Stated goal
Return every line of the records below that contains the string "button", treating uppercase and lowercase as different.

Records shown
◇ ◇ ◇

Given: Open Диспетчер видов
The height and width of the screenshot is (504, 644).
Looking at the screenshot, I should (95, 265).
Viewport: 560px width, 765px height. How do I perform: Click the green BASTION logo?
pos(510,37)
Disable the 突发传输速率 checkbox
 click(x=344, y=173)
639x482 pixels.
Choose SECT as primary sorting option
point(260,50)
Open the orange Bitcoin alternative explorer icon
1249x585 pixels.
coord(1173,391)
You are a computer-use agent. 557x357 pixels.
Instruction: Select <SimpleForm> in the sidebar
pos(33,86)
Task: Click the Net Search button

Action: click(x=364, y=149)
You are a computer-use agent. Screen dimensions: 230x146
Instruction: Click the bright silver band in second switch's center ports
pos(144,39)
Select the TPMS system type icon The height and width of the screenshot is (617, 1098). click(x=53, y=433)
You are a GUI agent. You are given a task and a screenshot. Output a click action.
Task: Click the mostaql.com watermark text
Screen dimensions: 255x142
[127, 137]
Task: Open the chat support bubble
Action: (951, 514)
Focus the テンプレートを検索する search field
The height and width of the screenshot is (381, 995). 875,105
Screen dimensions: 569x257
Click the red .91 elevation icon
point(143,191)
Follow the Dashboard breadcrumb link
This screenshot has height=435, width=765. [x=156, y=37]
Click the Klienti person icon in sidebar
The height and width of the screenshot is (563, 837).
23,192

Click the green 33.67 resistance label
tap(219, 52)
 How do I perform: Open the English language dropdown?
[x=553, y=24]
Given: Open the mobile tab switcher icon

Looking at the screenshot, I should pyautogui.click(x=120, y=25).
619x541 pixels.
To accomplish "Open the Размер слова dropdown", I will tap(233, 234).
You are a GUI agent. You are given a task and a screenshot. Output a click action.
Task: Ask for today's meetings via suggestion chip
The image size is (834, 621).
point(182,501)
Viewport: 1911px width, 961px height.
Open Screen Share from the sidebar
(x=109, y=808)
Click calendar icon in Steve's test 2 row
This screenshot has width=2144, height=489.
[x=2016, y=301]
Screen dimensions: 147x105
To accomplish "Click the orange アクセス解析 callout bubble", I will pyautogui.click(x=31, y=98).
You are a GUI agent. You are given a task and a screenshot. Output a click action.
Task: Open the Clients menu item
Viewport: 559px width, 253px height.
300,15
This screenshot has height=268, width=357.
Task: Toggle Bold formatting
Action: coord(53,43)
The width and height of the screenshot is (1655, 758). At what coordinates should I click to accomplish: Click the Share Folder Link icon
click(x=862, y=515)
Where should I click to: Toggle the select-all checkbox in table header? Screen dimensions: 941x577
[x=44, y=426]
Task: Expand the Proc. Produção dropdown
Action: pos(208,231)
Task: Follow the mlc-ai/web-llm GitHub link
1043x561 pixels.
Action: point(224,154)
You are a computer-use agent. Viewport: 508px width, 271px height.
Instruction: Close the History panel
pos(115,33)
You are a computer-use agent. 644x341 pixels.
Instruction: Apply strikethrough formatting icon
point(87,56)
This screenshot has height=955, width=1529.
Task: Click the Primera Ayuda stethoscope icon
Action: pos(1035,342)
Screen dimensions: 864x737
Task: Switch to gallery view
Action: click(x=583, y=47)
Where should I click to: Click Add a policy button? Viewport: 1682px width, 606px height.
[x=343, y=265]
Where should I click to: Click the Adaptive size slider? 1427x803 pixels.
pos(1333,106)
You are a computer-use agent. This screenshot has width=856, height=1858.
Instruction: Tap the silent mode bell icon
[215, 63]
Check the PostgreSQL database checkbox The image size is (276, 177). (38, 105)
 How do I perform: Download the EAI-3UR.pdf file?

◇ ◇ ◇

Written reply
Task: Click the Net Search button
Where should I click to: Click Add a policy button? Viewport: 1682px width, 606px height.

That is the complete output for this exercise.